What is an estimate?

3 min readPublished October 28, 2023Updated October 28, 2023

I once had a boss who loved to say "Estimates are lies." And I feel like some developers hate estimating because they share a similar (albeit less extreme) sentiment.

I couldn't disagree more.

What is an estimate?

In the broadest sense, an estimate is

An educated guess based on past patterns of the amount of effort required to complete the desired scope of work

Educated guess

We estimate with the information that we have available. It’s not a shot in the dark.

If we don’t have a lot of information, we’re going to have an estimate with high variance. Or the estimate will be sky-high to account for the unknowns.

Both of these cases are informative.

Past patterns

We lean on our past experience to inform future estimates.

For example, we can use how long a similar task has taken us to guess how much effort a new task will take.
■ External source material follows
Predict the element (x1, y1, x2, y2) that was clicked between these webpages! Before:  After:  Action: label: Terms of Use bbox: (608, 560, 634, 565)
Then we can add time for the part(s) we've never done before.

We've submitted a form with a text field to an API before. We can use that point of reference to estimate how long it would take to submit a form with a date field to the same API.

We know that dates can be tricky. So take the time it took for a text field and add a little time for any date parsing we need.

Another past pattern we can draw from is our stakeholder's behavior.

If a stakeholder always adds scope or changes requirements, we can start adding time to our estimates to make them more accurate for this particular person/group.

Amount of effort

Philosophically, an estimate doesn’t have to be related to time.

We can estimate pure effort such as when we do story points. Story points rate the relative effort of work in a Fibonacci-like format: 0, 1, 2, 3, 5, 8, etc.

We can also do traditional person time estimates.

Person time (or man-hours) is the full number of hours a task might take someone.

But, person time and calendar time don’t always line up, particularly when we’re pairing. When 2 people are coding together, they don't go twice as fast.

I tend to use effort estimates for sprint estimates but person time for project and SOW (statement of work) estimates.

Product companies can rely on effort estimates more than consulting companies. They have different revenue streams (which we can get into if you want but is a whole other topic).

Desired scope of work

Finally, we need to think about everything we need to do to get the desired outcome. We need to account for all the “plumbing”.

For example, include all the work needed to show the button on the screen with the various user interactions and states (active, hover, disabled, focused, etc.), not just the hours to put a button in the markup.

Estimating software work isn't about nailing down exact numbers, but rather taking educated guesses based on what we've seen before.

Estimates help us ride the unpredictable waves of development, making our projects smoother, our expectations more realistic, and our teams more adaptable.